Com base na compensação de créditos previdenciários por decisão judicial detalhada na Solução de Consulta, podemos estabelecer o seguinte procedimento:

  1. Retificar as declarações (GFIP, eSocial e DCTFWeb) correspondentes aos períodos de origem dos créditos;
  2. Solicitar a habilitação do crédito junto à DRF ou Delegacia Especializada da RFB com jurisdição sobre seu domicílio tributário, apresentando a documentação exigida no art. 102, §1º da IN RFB nº 2.055/2021;
  3. Após a habilitação (que deve ser analisada em até 30 dias), apresentar a Declaração de Compensação via PER/DCOMP ou formulário específico;
  4. Caso o contribuinte não utilize o eSocial, informar a compensação em GFIP correspondente ao mês de sua efetivação.

É importante observar que a compensação só pode ser realizada após o trânsito em julgado da decisão judicial, nos termos do artigo 170-A do Código Tributário Nacional.

Documentação Necessária para Habilitação do Crédito

Para a habilitação prévia do crédito judicial, o contribuinte deve apresentar:

  • Formulário “Pedido de Habilitação de Crédito Decorrente de Decisão Judicial Transitada em Julgado” (Anexo V da IN RFB nº 2.055/2021);
  • Certidão de inteiro teor do processo, expedida pela Justiça Federal;
  • Cópia da decisão que homologou a desistência da execução do título judicial ou da declaração pessoal de inexecução;
  • Documentos societários (contrato social, estatuto, etc.);
  • Documentos de representação legal, quando aplicável.

Se houver irregularidades ou insuficiência de informações, o contribuinte terá 30 dias para regularização, contados da ciência da intimação.

A compensação de créditos previdenciários por decisão judicial representa um procedimento técnico que exige atenção aos detalhes normativos, especialmente quanto às obrigações acessórias e ao processo de habilitação do crédito.

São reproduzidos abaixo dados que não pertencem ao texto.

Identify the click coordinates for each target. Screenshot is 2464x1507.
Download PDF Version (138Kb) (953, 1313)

Para empresas com processos dessa natureza, é fundamental compreender que o direito ao crédito reconhecido judicialmente não é suficiente para sua utilização administrativa – é necessário seguir rigorosamente os procedimentos estabelecidos pela Receita Federal para evitar glosas e questionamentos futuros.

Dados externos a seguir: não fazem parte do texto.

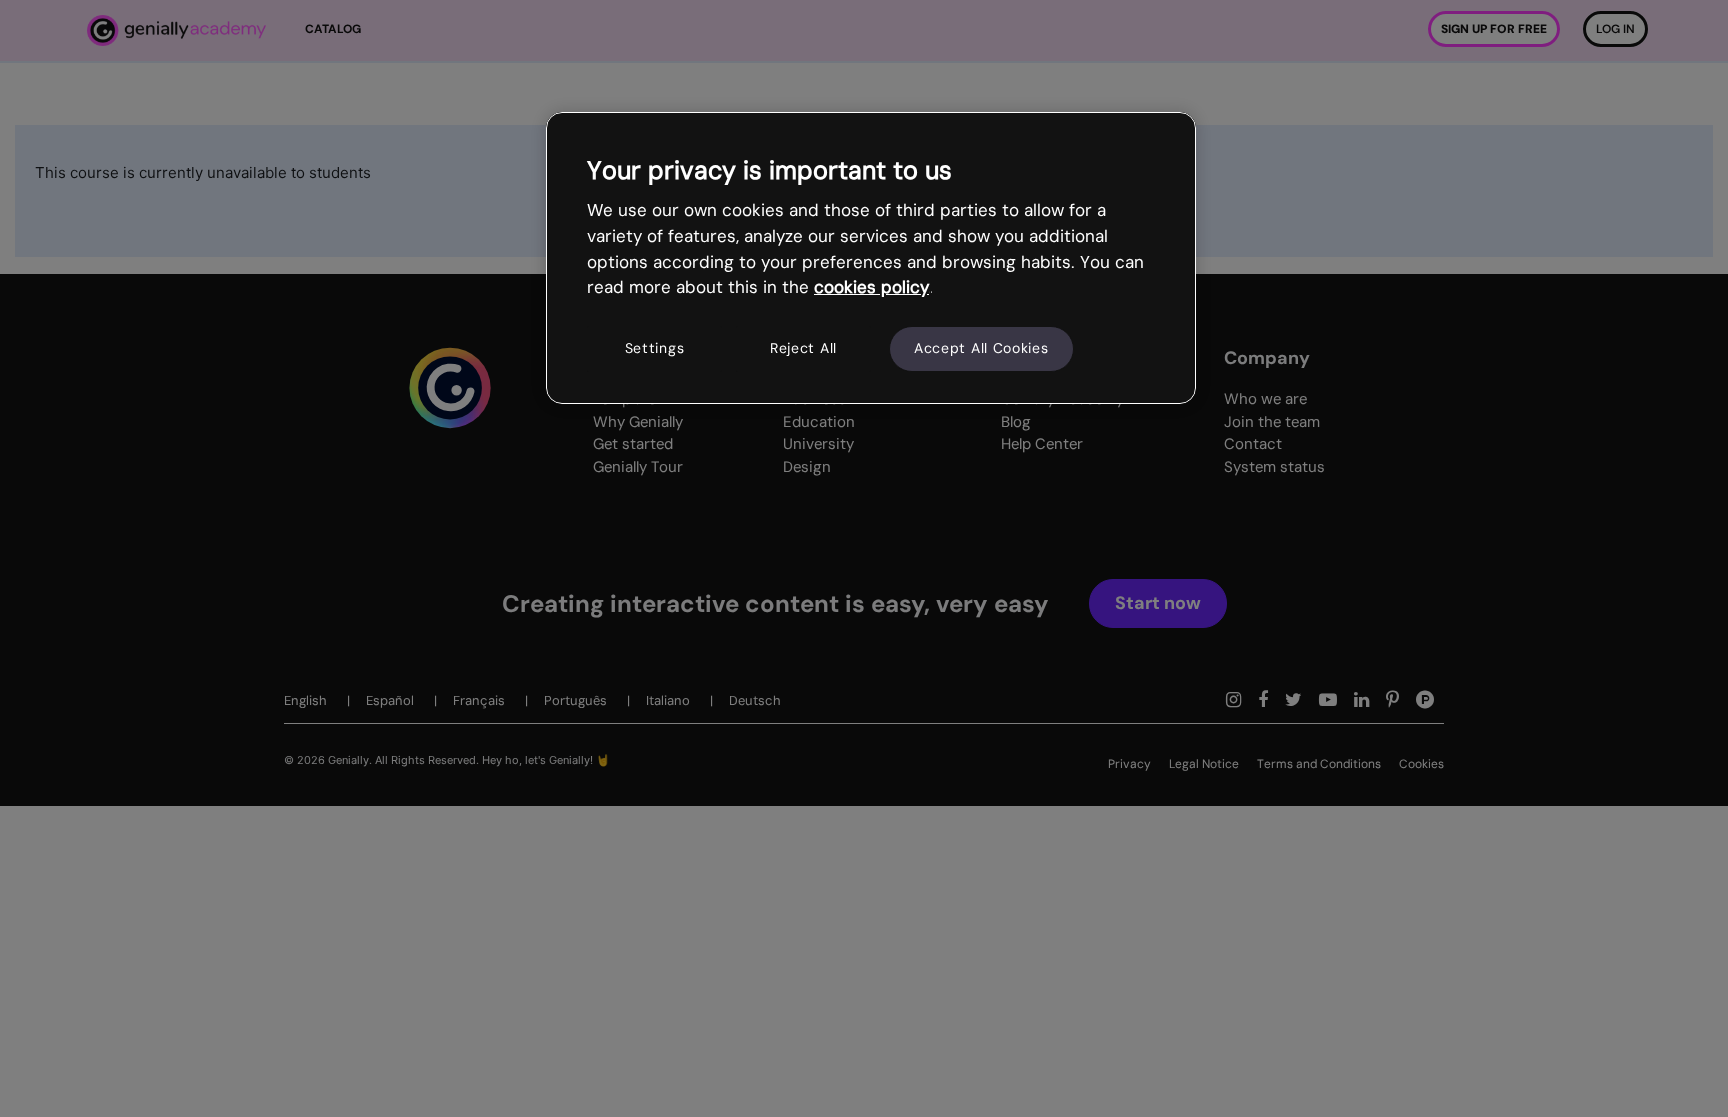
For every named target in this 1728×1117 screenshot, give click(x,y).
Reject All (803, 348)
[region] (871, 258)
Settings (655, 348)
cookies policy (871, 287)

A Solução de Consulta analisada (Solução de Consulta Cosit nº 34/2024) traz importante segurança jurídica aos contribuintes ao esclarecer os procedimentos aplicáveis aos diferentes cenários de compensação de créditos previdenciários por decisão judicial, tanto no período anterior quanto posterior à implementação do eSocial.